A flag redesign contest should bring on a national conversation about out of control designers and their obsession with the new over the tried and true.

The folks over at Wired are highlighting one designer’s precious little effort to redesign the entire swathe of American state flags in order to achieve more unity and hope and other somesuch. You can see his “United We Stand” project and the relevant flag redesigns here, in all their blocky web 3.0 glory.

Why would he do such a thing – sweeping away the history of the fifty states, and the various reasons behind their flags, without so much as a by your leave?

A few months back, Ed Mitchell, a designer at the Philadelphia-based product design firm Bresslergroup, was listening to an episode of the podcast 99% Invisible dedicated to local flags, and it got him thinking about the banners we fly for our 50 states. “I was immediately bothered by how discordant they are as a group.” he remembers, “And I wasn’t surprised to learn they break just about every rule of flag design.” So, amidst the backdrop of a fractious, fighting Congress, Mitchell decided to come up with a single visual language that could be used to redesign the whole lot, all in the name of making our Union a little more, um, united…


Mitchell’s first move was to strip away “everything that reminded me of a divided nation,” he writes. All the Confederate-related stars and bars had to go. He took up some new symbols: the star and the stripe, for obvious reasons, along with the eagle, the olive branch, the shield, and Lady Liberty… The resulting 50 flags certainly do operate as a cohesive whole. Some flags, like Colorado and New Mexico, retained their general appearance, just getting a makeover with more patriotic colors.

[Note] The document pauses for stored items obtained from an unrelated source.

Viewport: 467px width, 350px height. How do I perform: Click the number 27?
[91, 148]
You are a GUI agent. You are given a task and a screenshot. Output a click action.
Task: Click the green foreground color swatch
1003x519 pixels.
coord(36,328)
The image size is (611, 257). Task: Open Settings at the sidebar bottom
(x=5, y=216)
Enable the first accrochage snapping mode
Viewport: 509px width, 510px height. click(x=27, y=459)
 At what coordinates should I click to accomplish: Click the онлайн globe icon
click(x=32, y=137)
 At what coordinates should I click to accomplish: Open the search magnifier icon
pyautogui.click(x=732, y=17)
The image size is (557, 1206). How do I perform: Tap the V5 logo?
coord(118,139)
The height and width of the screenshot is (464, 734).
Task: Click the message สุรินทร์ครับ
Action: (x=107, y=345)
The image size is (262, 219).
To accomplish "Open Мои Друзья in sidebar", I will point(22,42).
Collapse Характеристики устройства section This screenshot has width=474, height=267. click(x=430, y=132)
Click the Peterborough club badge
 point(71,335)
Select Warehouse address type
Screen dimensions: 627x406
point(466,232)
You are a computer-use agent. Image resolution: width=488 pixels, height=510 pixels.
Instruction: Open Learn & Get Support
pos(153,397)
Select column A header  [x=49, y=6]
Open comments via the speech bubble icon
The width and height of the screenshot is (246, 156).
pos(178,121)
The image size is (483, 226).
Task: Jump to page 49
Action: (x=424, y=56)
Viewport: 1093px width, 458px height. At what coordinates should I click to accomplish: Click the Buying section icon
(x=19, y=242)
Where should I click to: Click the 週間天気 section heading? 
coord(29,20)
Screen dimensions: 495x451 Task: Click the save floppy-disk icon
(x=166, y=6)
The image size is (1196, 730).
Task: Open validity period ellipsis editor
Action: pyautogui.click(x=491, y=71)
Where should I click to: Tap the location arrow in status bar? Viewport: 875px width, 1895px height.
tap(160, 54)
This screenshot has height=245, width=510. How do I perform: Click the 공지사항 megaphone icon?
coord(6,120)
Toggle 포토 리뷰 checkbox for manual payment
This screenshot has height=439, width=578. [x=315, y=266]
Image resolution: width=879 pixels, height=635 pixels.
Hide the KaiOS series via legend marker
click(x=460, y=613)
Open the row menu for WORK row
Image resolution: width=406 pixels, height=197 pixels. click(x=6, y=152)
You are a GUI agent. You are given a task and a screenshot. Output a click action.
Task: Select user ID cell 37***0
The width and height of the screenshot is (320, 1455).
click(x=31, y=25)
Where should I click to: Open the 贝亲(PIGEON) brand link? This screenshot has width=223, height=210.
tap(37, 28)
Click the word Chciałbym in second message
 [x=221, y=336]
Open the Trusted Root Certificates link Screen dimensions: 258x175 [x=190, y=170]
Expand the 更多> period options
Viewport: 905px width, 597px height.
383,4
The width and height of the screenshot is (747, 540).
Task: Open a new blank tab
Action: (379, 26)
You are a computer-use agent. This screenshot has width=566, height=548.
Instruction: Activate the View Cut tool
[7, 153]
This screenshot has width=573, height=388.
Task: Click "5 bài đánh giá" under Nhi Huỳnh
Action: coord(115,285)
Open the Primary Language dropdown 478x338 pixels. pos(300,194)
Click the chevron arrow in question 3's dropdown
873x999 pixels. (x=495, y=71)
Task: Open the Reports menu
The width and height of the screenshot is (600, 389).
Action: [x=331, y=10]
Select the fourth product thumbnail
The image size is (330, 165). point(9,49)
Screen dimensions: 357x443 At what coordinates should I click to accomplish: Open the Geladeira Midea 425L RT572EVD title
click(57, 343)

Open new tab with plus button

Others saw total symbolic overhauls: Mitchell’s flag for Kansas, for example, shows two interlaced arrows–one red, one blue–centered around a white star. “The intertwined arrows represent the joining of the frontiersman and the statesman who are shaking hands on the existing state seal,” he writes. Plus, the arrows echo the general shape of a “K.” Maryland’s current flag is a visually chaotic juxtaposition of the coats of arms of two of the state’s founding families.

Of course, Mitchell’s ignorance of history leads him to make a few mistakes in his sweeping away of historical symbols. His new Delaware state flag is very reminiscent of the Arkansas state flag, which was in turn a deliberate aesthetic recall of the Confederate battle flag. He writes of his Texas design: “The current flag is iconic and doesn’t need to be changed, but because this is a side project I thought it would be fun to conceptually emphasize the lone star on their flag. The goal is to make it even more iconic by enlarging the star.” Ahem. And this. And also this.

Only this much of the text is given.